Role of Cerebrovascular Cells in Tau Processing Following Traumatic Brain Injury

Eisenbaum, Maxwell (2022). Role of Cerebrovascular Cells in Tau Processing Following Traumatic Brain Injury. PhD thesis The Open University.



Repetitive exposure to mild traumatic brain injuries (r-mTBI) sustained through the participation in contact sports can lead to chronic post-concussive symptoms and the development of neurodegenerative diseases such as Alzheimer’s disease and Chronic Traumatic Encephalopathy (CTE). A primary hallmark of CTE is the accumulation of pathogenic tau in neurons and astrocytes that surround small blood vessels in the brain. Chronic exposure to r-mTBI leads to elevated levels of extracellular tau and pathogenic tau accumulation in neurons, ultimately resulting in neuronal death. While the mechanisms responsible for pathogenic tau elimination from the brain are unclear, our prior work demonstrated that cells associated with the cerebrovasculature can interact with extracellular tau and may contribute to the removal of extracellular tau from the brain.

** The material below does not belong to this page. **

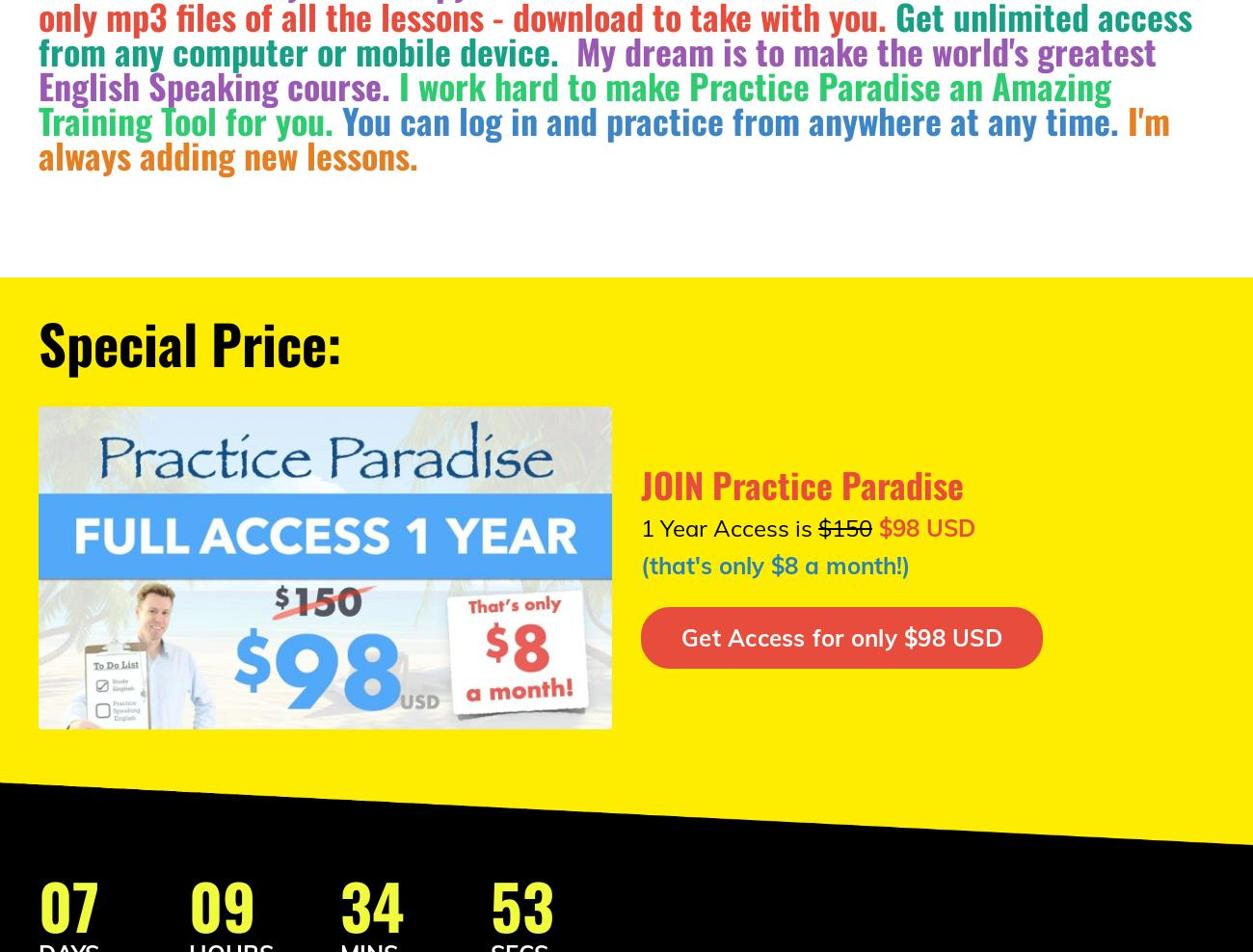 This screenshot has width=1253, height=952. Describe the element at coordinates (597, 67) in the screenshot. I see `'My dream is to make the world's greatest English Speaking course.'` at that location.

In this thesis, I examined the mechanisms through which the cerebrovascular cells eliminate extracellular tau from the brain and how those processes are impacted by r-mTBI. I demonstrated that brain vascular mural cells (pericytes and smooth muscle cells) progressively degenerate following exposure to r-mTBI consistent with what is observed in individuals with AD. This mural cell dysfunction impairs the ability of the cerebrovessels to interact with tau. Furthermore, I found that the cerebrovasculature can eliminate extracellular tau from the brain through caveolae-mediated endothelial transcytosis, which is impaired following chronic exposure to r-mTBI. The diminished tau transit across the blood-brain barrier following brain injury may be a contributing factor in the pathogenic tau accumulation observed in CTE.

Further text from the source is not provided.